--- INFORMATION GIVEN Enclosed Below ---

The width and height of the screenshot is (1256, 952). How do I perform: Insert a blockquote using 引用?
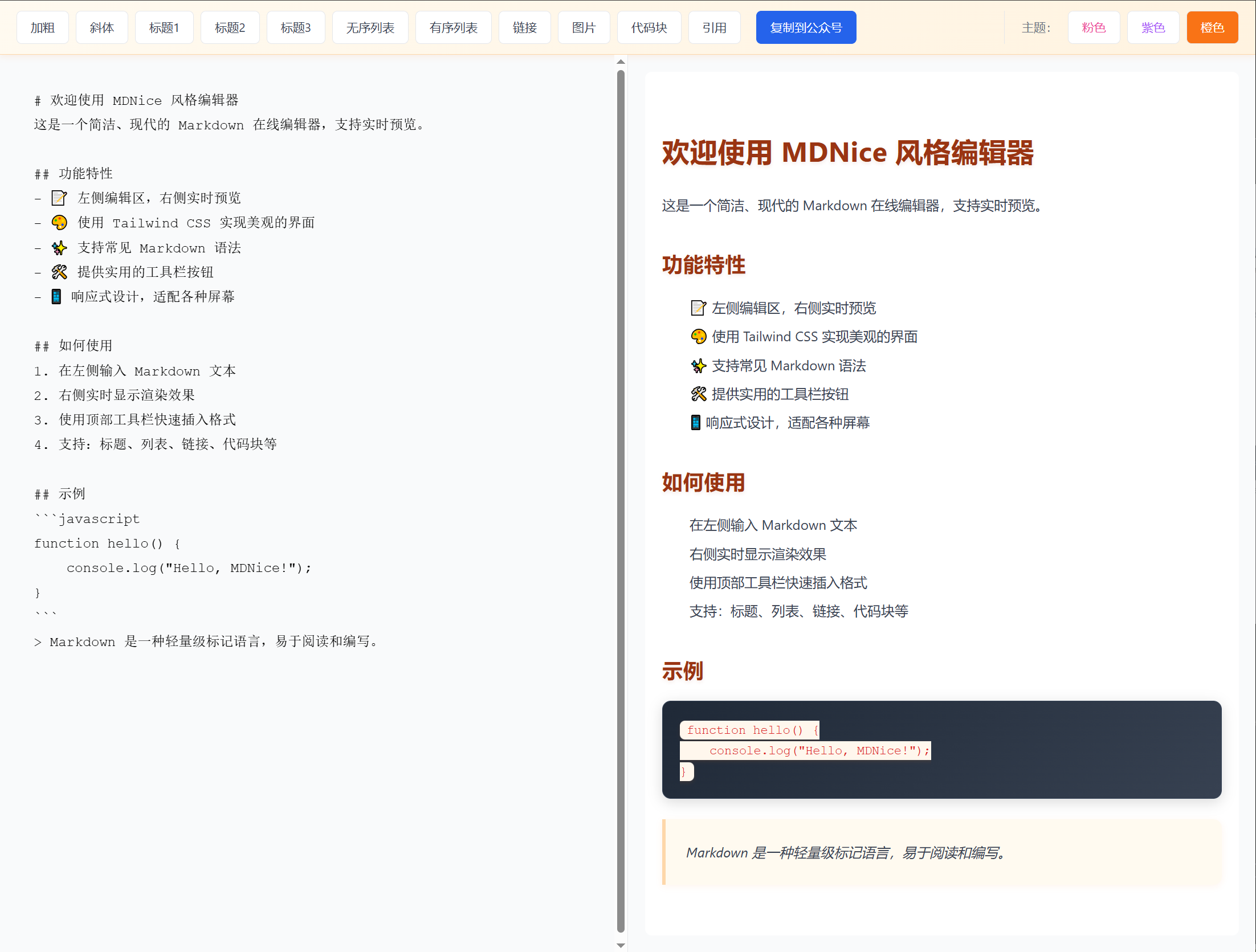[714, 27]
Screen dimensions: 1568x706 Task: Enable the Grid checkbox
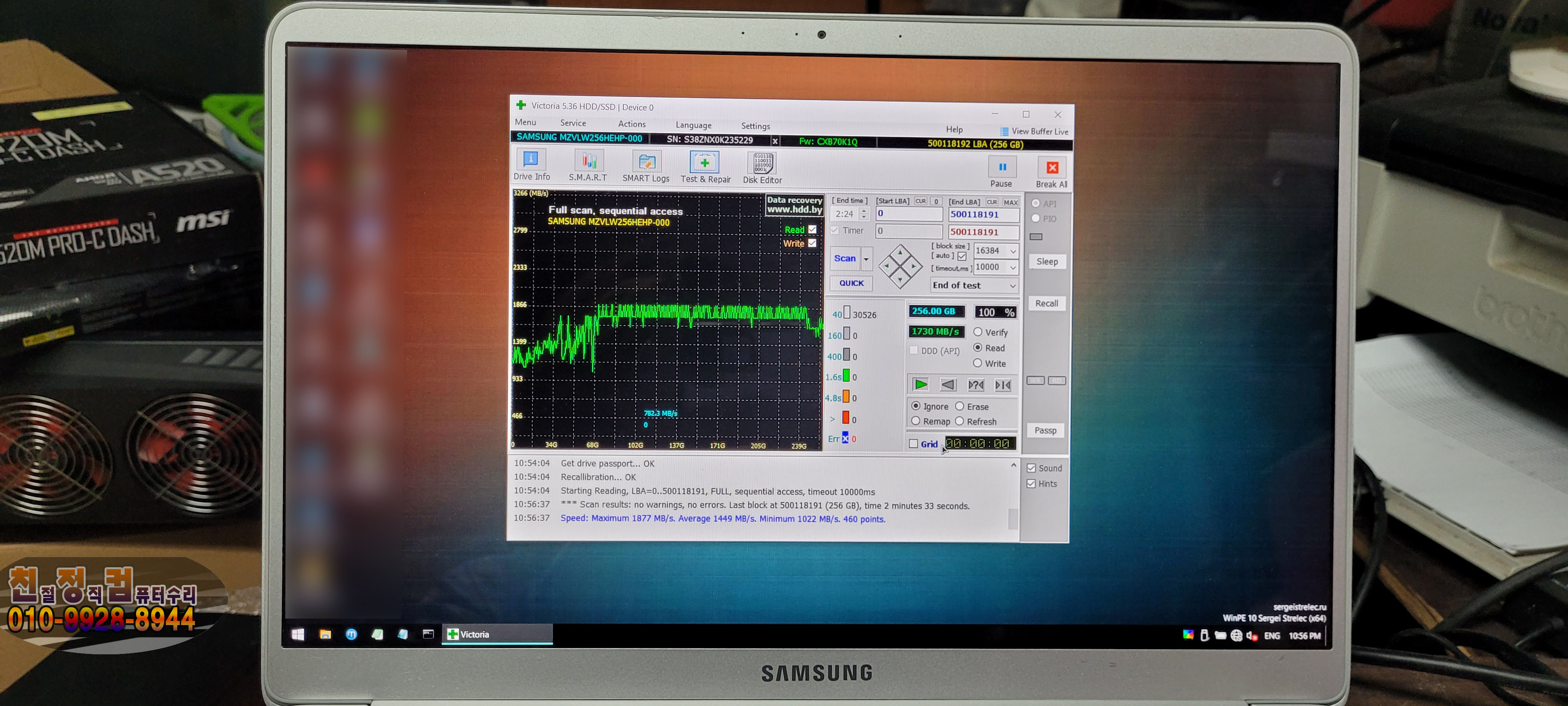(913, 444)

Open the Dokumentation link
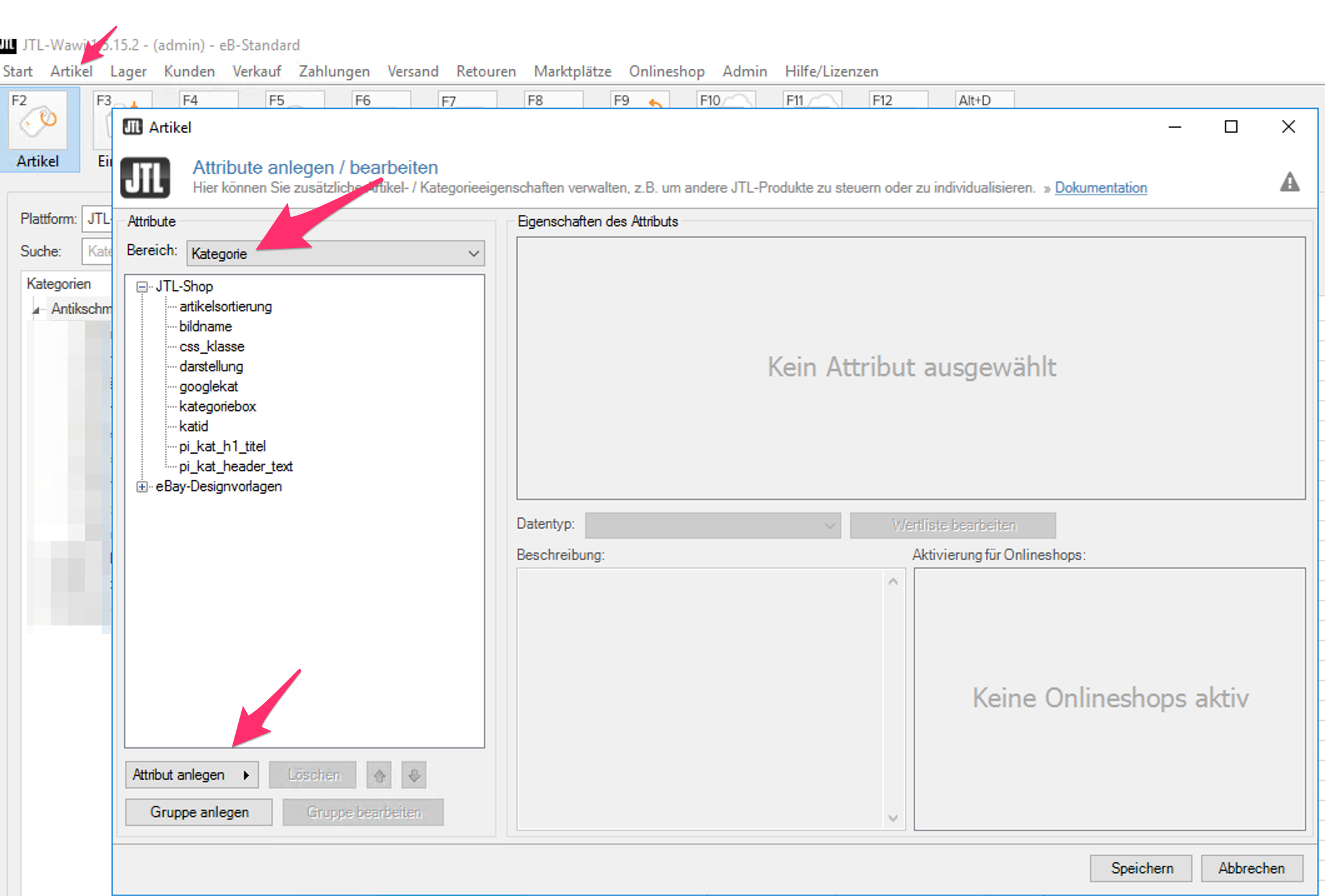point(1100,188)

--- End of Enclosed INFORMATION GIVEN ---

◆ PROBLEM TO WORK ON:
Give the records again exactly as they stand, so that only the pictures are missing.

◆ ANSWER SPACE:
The width and height of the screenshot is (1256, 952). How do I perform: Insert a blockquote using 引用?
[714, 27]
Screen dimensions: 1568x706 Task: Enable the Grid checkbox
(913, 444)

Open the Dokumentation link
point(1100,188)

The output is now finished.